Enable CAPI2.0 SNAP
Work on github Snap is also a public Github repository. Create a "fork" (Click the "fork" button) on https://github.com/open-power/snap. Keep working on your own snap fork, when it works, submit a pull request to "open-power/snap" and require merging into the public upstream. git clone https://github.com/[YOUR_USERNAME]/snap capi2-bsp is a submodule of snap. It is shown in ".gitmodules" file (this is a hidden file). Please point it to your own capi2-bsp fork. Then git submodule init git submodule update Anyway, make sure that "hardware/capi2-bsp" is the one just generated in last chapter.
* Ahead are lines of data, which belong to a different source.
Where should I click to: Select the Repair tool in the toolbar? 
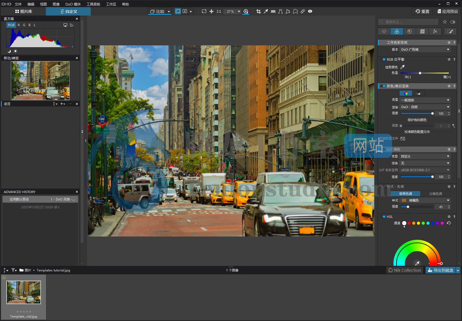pos(302,11)
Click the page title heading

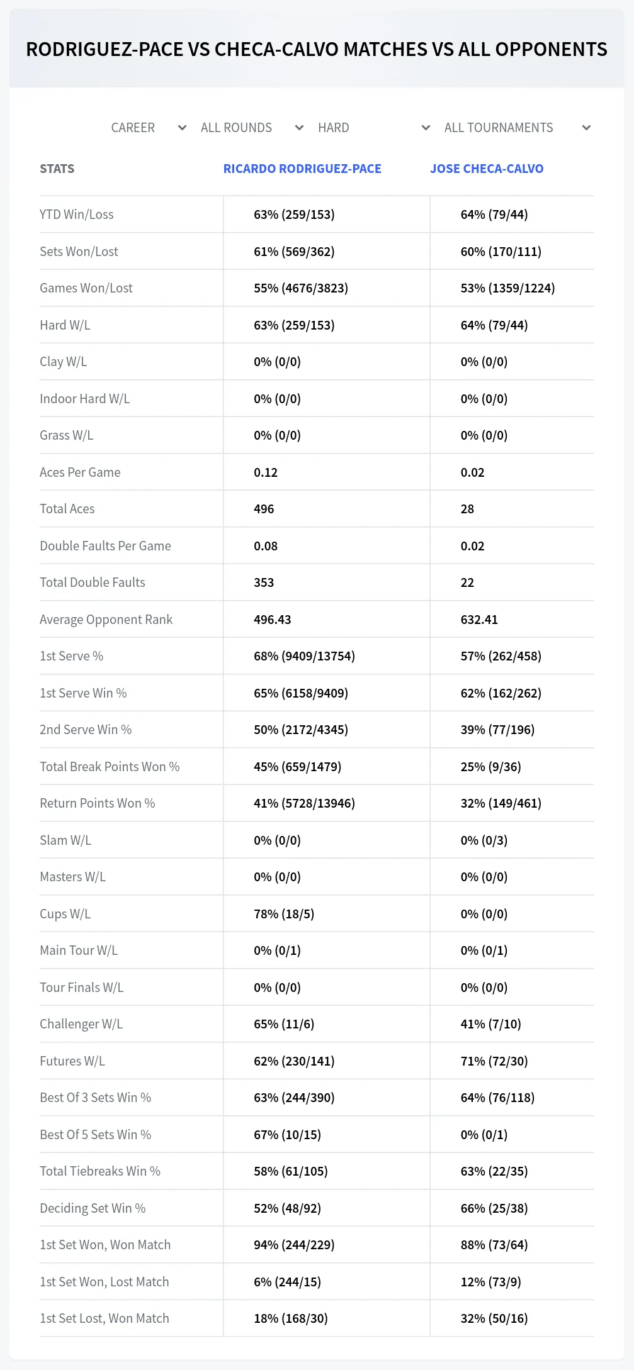click(317, 49)
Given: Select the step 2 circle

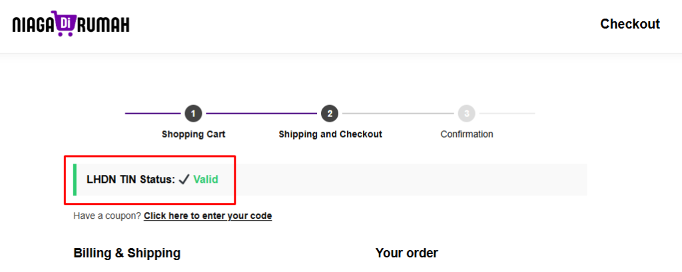Looking at the screenshot, I should click(330, 114).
SNAP structure On the FPGA side, there are three parts that need to consider when moving to a new FPGA card. They are (a) BSP, (b) snap_core, (c) DDR memory controller (mig). And there are also some components in SNAP need to be updated for a new FPGA card.
Project hierarchy for SNAP
Module snap_core on CAPI2.0 implemented the data path with DMA interface. Buffer interface is not used. The following picture shows the SNAP github repository folders and files.
Repository structure
All of the user-developed accelerators are in "actions" directory. There are already some examples there. Each "action" has its "sw", "hw", "tests", and other sub-directories. The hardware part uses "action_wrapper" as its top. "software" directory includes libsnap, header files and some tools. "hardware" directory is the main focus. "deconfig" has the config files for silent testing purpose, and "scripts" has the menu settings and other scripts. How does SNAP work and what are the files used in each step? make snap_config: The menu to select cards and other options is controlled by "script/Kconfig" make model: This step creates a Vivado project. It firstly calls "hardware/setup/create_snap_ip.tcl" to generate the IP files in use, then calls "hardware/setup/create_framework.tcl" to build the project. About "create_framework.tcl": It adds BSP (board support package). In CAPI1.0, it is also called PSL Checkpoint file (b_route_design.dcp) or base_image. It uses the path pointed to b_route_design.dcp and adds it into the design. In CAPI2.0, it will call the make process in capi2-bsp submodule to generate "capi_bsp_wrap" if it doesn't exist. This step is skipped if "capi_bsp_wrap" is already generated. Then "create_framework.tcl" adds the capi_bsp_wrap (xcix or xci file) into the design. It adds FPGA top files and snap_core files (in hardware/hdl/core). It adds constrain files: in "hardware/setup/[FPGACARD]" or in "hardware/capi2-bsp/[FPGACARD]" It adds user files (in "actions/[ACTION_NAME]/hw"). User's action hardware uses top file named "action_wrapper.vhd" It adds simulation files (in "hardware/sim/core") including simulation top files and simulation models. (If no_sim is selected in snap_config menu, this step is skipped.) After above steps, "hardware/viv_project" is created. Open it with Vivado GUI, and check the design hierarchy. And it will call the selected simulator to compile the simulation model. make image: This step runs synthesis, implementation and bitstream generation. It calls "hardware/setup/snap_build.tcl" and also uses some related tcl scripts to work together. In this step, "hardware/build" will be created and the output products like bit images, checkpoints (middle products for debugging) and reports (reports of timing, clock, IO, utilization, etc.) If everything runs well and timing passes, user will get the bitstream files (in "build/Images" sub directory) to program the FPGA card.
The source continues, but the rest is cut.